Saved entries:
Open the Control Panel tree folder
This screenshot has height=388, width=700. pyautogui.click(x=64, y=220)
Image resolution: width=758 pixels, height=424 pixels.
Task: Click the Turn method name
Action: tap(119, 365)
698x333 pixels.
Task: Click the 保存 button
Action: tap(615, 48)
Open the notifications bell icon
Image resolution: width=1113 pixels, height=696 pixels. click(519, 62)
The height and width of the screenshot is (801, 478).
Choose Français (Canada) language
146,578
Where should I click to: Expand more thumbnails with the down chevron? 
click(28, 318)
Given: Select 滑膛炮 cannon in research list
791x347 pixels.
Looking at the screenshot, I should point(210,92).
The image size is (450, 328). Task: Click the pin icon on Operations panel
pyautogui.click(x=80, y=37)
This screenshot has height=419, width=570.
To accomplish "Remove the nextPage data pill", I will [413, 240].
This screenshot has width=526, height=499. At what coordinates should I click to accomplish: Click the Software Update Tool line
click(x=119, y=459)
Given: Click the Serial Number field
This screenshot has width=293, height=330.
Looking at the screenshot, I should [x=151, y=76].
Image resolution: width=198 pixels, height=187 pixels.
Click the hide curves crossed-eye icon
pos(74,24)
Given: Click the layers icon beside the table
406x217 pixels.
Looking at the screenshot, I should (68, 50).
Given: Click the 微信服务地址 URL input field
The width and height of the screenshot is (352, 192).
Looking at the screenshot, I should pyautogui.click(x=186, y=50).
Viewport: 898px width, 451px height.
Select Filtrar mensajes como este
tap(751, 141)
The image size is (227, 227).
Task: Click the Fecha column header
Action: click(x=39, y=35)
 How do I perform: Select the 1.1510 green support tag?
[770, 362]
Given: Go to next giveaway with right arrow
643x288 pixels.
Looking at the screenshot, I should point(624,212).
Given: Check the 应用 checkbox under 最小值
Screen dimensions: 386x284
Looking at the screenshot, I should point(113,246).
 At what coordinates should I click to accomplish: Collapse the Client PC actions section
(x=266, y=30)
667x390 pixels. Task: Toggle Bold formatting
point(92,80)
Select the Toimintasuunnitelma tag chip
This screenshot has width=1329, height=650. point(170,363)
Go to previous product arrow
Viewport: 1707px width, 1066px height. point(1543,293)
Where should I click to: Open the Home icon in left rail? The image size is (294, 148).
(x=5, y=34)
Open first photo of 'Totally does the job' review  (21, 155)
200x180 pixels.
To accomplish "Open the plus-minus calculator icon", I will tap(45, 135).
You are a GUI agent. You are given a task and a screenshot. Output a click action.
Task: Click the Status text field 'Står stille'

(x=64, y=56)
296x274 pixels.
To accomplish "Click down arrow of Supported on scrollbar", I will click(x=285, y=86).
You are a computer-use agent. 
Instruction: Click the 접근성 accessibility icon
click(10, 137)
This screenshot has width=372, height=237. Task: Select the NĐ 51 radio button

_ACTIVITY:_ When a line of the data holds the string "agent", pick it out and copy it.

_WRITTEN SOLUTION:_
You are a GUI agent. You are given a task and a screenshot. Output a click action.
You are a computer-use agent. 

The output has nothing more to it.